Chapter 2 extends the work in Chapter 1 by introducing an algorithmic novelty with the purpose of improving the solution time and the quality of the solution obtained previously. The methodology proposed in Chapter 2 combines metaheuristics and exact methods to create a solution procedure that utilizes a divide and conquer strategy to solve large-scale supply chain problems. The solution method has two main blocks. The first block provides an initial supply chain topology whereas the second block performs a fine-tune optimization of the hub-and-spoke network. The results significantly improve the run time and quality of the solution obtained with the L-shaped implementation (i.e., built-in CPLEX Benders Decomposition). The hybrid metaheuristic allows the decision maker to deal with higher levels of complexity regarding model formulations, and then, further features such as physical and chemical biomass properties can be included in the decision support process. Chapter 2 was submitted for publication to the journal of Cleaner Production.

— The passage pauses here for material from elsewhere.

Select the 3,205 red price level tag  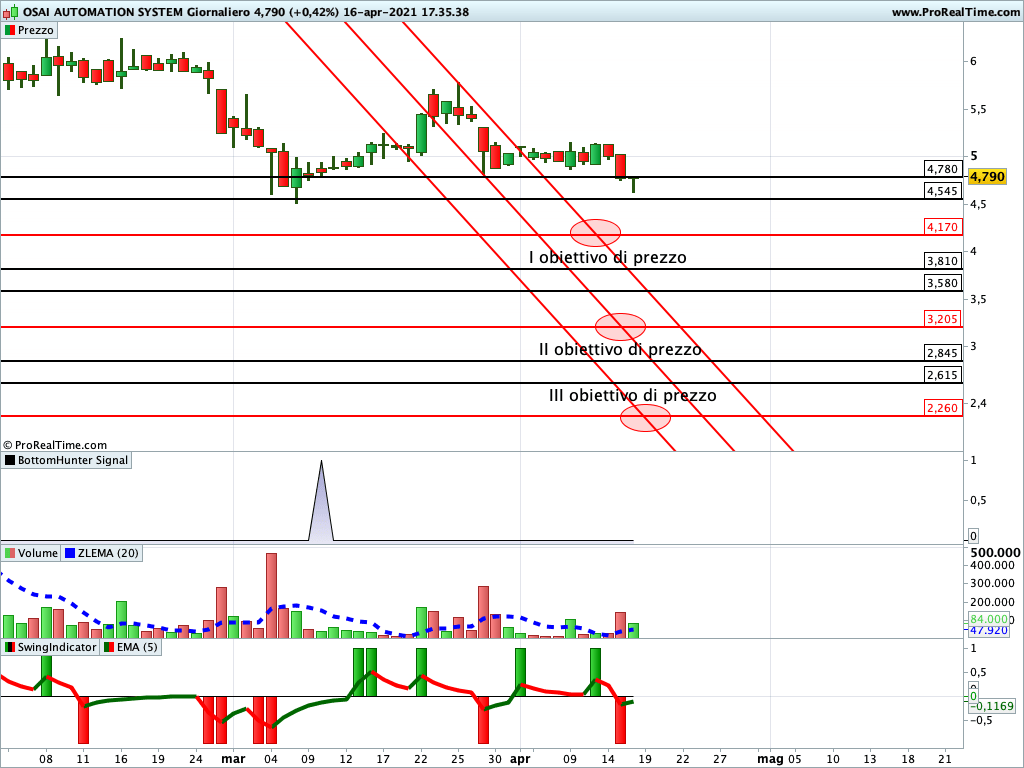coord(942,320)
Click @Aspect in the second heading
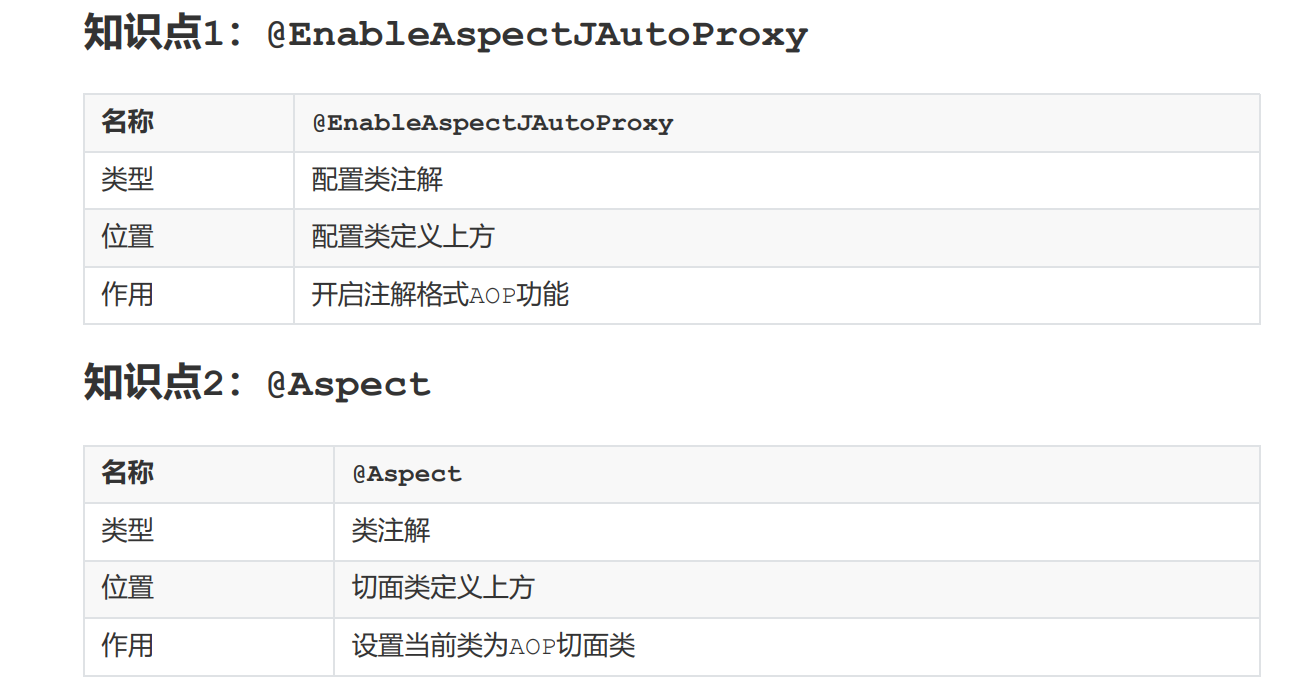The width and height of the screenshot is (1307, 698). click(x=349, y=385)
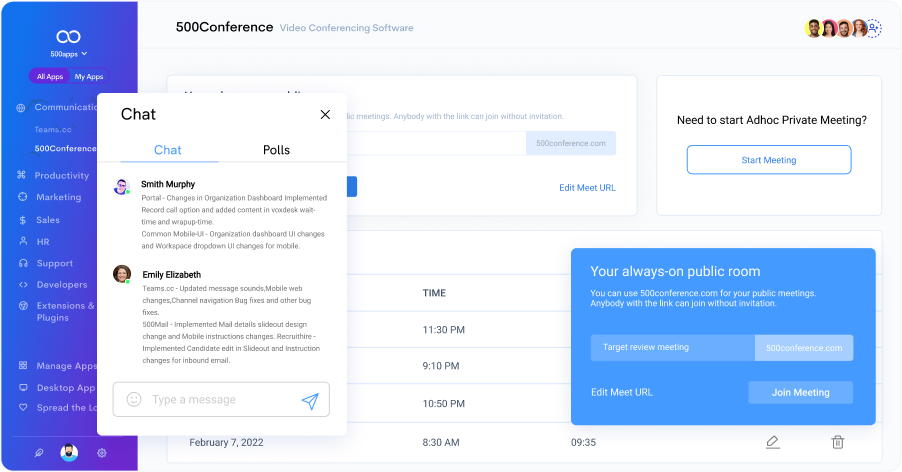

Chapter 3 is a continuation of the work presented in Chapter 1 and Chapter 2 and it is a collaboration between the Mississippi State University (MSU) and the University of Texas at San Antonio (UTSA). Chapter number 3 introduces a comprehensive model with further considerations about biomass characteristics that affect the overall performance of the supply chain. The model contemplates seasonality in the biomass supply and links the dry matter loss with the time period between harvesting and preprocessing to get an accurate measure of the biomass degradation. Inventories at all levels are established to provide biomass supply during the year. Results from the extensive computational experimentation show that the incorporation of moisture, ash, and dry matter loss increases 44.44% the number of depots required in the network to densify the biomass and minimize the quality-related costs. Finally, an advanced enhanced progressing heading algorithm is proposed to solve a case study in the south-central region of the U.S., encompassing six states. The size of the problem reaches 2 million of variables (25,000 binary variables) and approximately 60,000 constraints, therefore, the problem is classified as a large-scale problem. Chapter 3 was submitted for publication to the journal of IISE Transactions.